In questo clima dovrebbero essere affrontati i numerosi problemi aperti, quali quello della possibile conciliazione o ibridazione tra momenti e tecniche di ricerca qualitativa e quantitativa rispettando la coerenza del quadro in senso interpretativo; l’utilità di soluzioni tecniche al problema della validità come quelle della Autobiografia guidata proposta da De Waele e Harré (1979). Al centro della nostra attenzione potremmo porre le recenti acute osservazioni con cui Epstein (1997) conclude un suo articolo sulle lezioni ricavate da oltre 40 anni di lavoro di ricerca in psicologia della personalità.
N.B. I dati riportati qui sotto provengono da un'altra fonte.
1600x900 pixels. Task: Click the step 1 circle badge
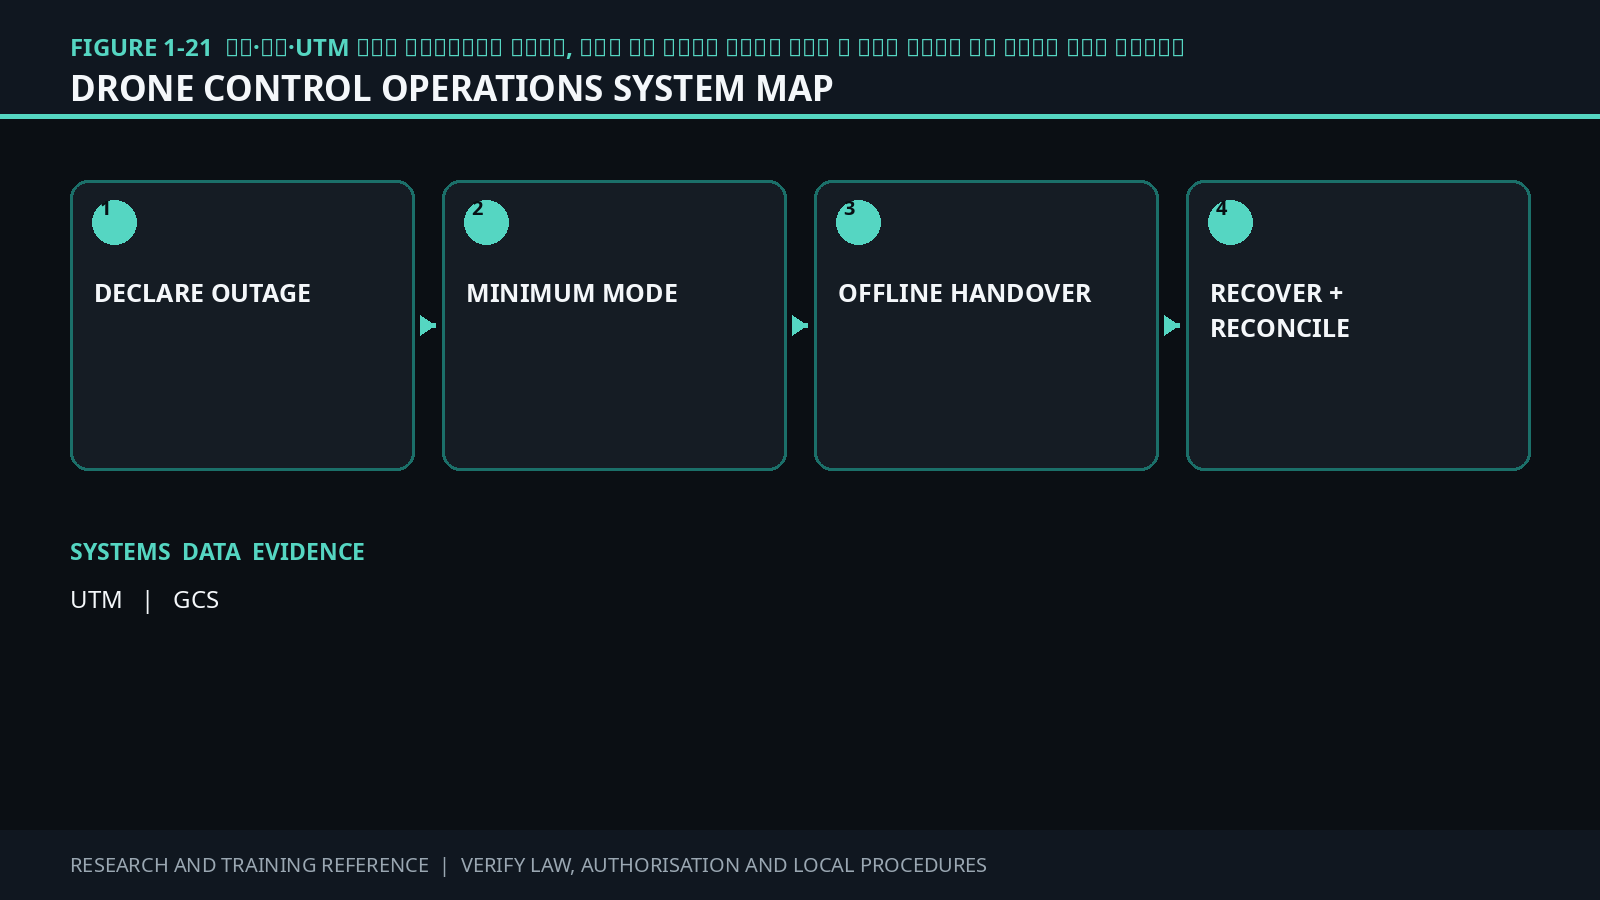coord(114,222)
Tra queste c’è la consapevolezza che lo sviluppo cumulativo della conoscenza in psicologia, e specialmente in alcuni suoi settori, rispetto a quello possibile nelle scienze “hard”, deve superare anche la difficoltà degli esseri umani a vedersi in modo oggettivo; difficoltà che da noi ricercatori dovrebbe essere affrontata ponendoci di fronte a noi stessi “e in particolare ai modi con cui pratichiamo la nostra scienza, con coraggio, onestà e assenza di illusioni, cosa non semplice data la nostra anche troppo umana natura”.